Segment Start: Page text

Products useful for determining or monitoring the condition or remaining useful life of productive assets, including but not limited to batteries used in military aircraft, most often perform this surveillance function by evaluating signal or data values obtained during asset operation. One means for determining or monitoring the condition of an asset involves estimating the expected data values and comparing the estimated values to current or present data values obtained from the asset. When the estimated data values characterize the desired or expected operation of the asset, a disagreement between the estimated data values and the present data values provides a sensitive and reliable indication of an asset degradation or fault condition and can further provide an indication of the particular cause and severity of the asset degradation or fault. The disagreement between each estimated data value and each present data value can be computed as the numerical difference between them. This difference is often referred to as a residual data value. The residual data values, the present data values, or the estimated data values can be used to determine condition of the asset and to identify or diagnose asset degradation or fault conditions.
In recent years, the field of prognostics has reached buzzword status. The result of which has been an avalanche of literature describing many different prognostic algorithms that are supposedly capable of estimating the remaining useful life (RUL) of an individual asset. However, upon closer examination, it is evident that the current state of the art is cluttered with methods that either do not produce estimates of the RUL or do not provide a realistic method for relating degradation to the RUL for an in-service asset, such as military aircraft batteries.
For example, a general path model (GPM) (Lu, C. Joseph and William Q. Meeker, “Using Degradation Measures to Estimate a Time-to-Failure Distribution”, Technometrics, Vol. 35, No. 2, pp. 161-174: May 1993.) is founded on the concept that a degradation signal collected from an individual asset will follow a general path until it reaches an associated failure threshold. Since its introduction, the thought model proposed in the GPM has been prolifically adopted by modern researchers and has resulted in a plethora of techniques that can be related to the GPM in one way or another.
There are two fundamental assumptions of the GPM and its modern counterparts. First, there exists a path for the degradation signal that can be parameterized via regression, machine learning, et cetera and secondly, there exists a failure threshold for the degradation signal that accurately predicts when an asset will fail. For modern computational capacity, the first assumption is minor, in that many methods exist for parameterizing simple (polynomial regression, power regression, et cetera) and complex (fuzzy inference systems, neural networks, et cetera) relationships from data. The assumption of the existence of a threshold that accurately predicts asset failure is not so easily reconciled. While the existence of a failure threshold has been shown to be valid for well understood degradation processes (for example, seeded crack growth) and controlled testing environments (for example, constant load or uniform cycling), Liao observes that for real world applications, where the failure modes are not always well understood or can be too complex to be quantified by a single threshold, the failure boundary is vague at best (Liao, Haitao, Wenbiao Zhao, and Huairui Guo, “Predicting Remaining Useful Life of an Individual Unit Using Proportional Hazards Model and Logistic Regression Model”, Proceedings of the Reliability and Maintainability Symposium (RAMS), pages 127-132: Jan. 23-26, 2006). Wang, et al. attempt to address this problem by integrating uncertainty into the estimate of the threshold (Wang, Peng and David W. Coit, “Reliability and Degradation Modeling with Random or Uncertain Failure Threshold”, Proceedings of the Annual Reliability and Maintainability Symposium, Las Vegas, Nev.: Jan. 28-31, 2007), but in the end the authors replace an estimate of the threshold with another, more conservative estimate.
For the most part modern prognostic methods have failed to actually produce estimates of the RUL; however, it is important to note that there are methods available that actually estimate the RUL of an individual asset. For example, most notably Bonissone, et al. (Bonissone, P. and K. Goebel (2002), “When Will It Break? A Hybrid Soft Computing Model to Predict Time-to-Break Margins in Paper Machines”, Proceedings of SPIE 47th Annual Meeting, International Symposium on Optical Science and Technology, Vol. 4785, pages 53-64: 2002) use a complex system involving many statistical and artificial intelligence based methods to infer the RUL of a paper machine. However, the sheer complexity and poor estimate accuracy limited the applicability of this work to an academic forum.
Hence, there is a need for a system and method for prognosticating the remaining useful life (RUL) of an asset, such as batteries used in military aircraft, that ameliorates or overcomes one or more of the shortcomings of the known prior art.

Segment End: Page text

## [Questions to answer]
[a] Reproduce word for word the part of the prognostics passage that opens with the words containing "In recent years, the" and closes with "military aircraft batteries.".
[b] List the titles of all publications cited in the prognostics passage.
The entries have no connection to the prognostics passage.

Segment Start: Raw data

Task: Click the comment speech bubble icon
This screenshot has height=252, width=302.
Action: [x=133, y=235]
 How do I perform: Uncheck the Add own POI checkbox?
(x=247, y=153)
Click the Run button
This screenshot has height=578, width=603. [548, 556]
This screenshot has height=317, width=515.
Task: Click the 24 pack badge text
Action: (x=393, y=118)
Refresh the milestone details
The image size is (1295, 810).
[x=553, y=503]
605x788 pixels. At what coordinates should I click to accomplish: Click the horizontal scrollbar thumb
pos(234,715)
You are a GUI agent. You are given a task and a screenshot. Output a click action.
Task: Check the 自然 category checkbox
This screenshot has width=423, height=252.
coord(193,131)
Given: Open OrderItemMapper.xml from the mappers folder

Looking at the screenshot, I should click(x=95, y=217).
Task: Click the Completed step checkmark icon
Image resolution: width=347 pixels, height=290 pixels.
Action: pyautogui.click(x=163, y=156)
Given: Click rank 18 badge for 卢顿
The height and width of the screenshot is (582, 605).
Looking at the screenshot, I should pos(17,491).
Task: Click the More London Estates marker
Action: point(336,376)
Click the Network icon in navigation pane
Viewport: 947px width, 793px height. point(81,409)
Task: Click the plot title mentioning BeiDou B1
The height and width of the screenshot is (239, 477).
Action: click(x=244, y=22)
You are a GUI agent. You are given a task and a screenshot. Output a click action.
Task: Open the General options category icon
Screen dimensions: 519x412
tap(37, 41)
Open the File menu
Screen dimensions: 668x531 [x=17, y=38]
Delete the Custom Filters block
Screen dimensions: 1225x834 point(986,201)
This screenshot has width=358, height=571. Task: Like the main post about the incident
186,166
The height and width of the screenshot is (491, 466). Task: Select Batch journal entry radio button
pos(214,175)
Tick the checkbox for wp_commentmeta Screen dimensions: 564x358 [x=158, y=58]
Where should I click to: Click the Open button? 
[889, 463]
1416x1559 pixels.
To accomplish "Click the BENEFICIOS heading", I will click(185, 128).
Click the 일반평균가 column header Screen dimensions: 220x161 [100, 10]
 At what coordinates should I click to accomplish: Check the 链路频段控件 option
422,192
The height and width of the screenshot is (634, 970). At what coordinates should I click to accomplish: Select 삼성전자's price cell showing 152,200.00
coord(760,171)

Segment End: Raw data

## [Expected responses]
[a]
In recent years, the field of prognostics has reached buzzword status. The result of which has been an avalanche of literature describing many different prognostic algorithms that are supposedly capable of estimating the remaining useful life (RUL) of an individual asset. However, upon closer examination, it is evident that the current state of the art is cluttered with methods that either do not produce estimates of the RUL or do not provide a realistic method for relating degradation to the RUL for an in-service asset, such as military aircraft batteries.

[b]
- Using Degradation Measures to Estimate a Time-to-Failure Distribution
- Predicting Remaining Useful Life of an Individual Unit Using Proportional Hazards Model and Logistic Regression Model
- Reliability and Degradation Modeling with Random or Uncertain Failure Threshold
- When Will It Break? A Hybrid Soft Computing Model to Predict Time-to-Break Margins in Paper Machines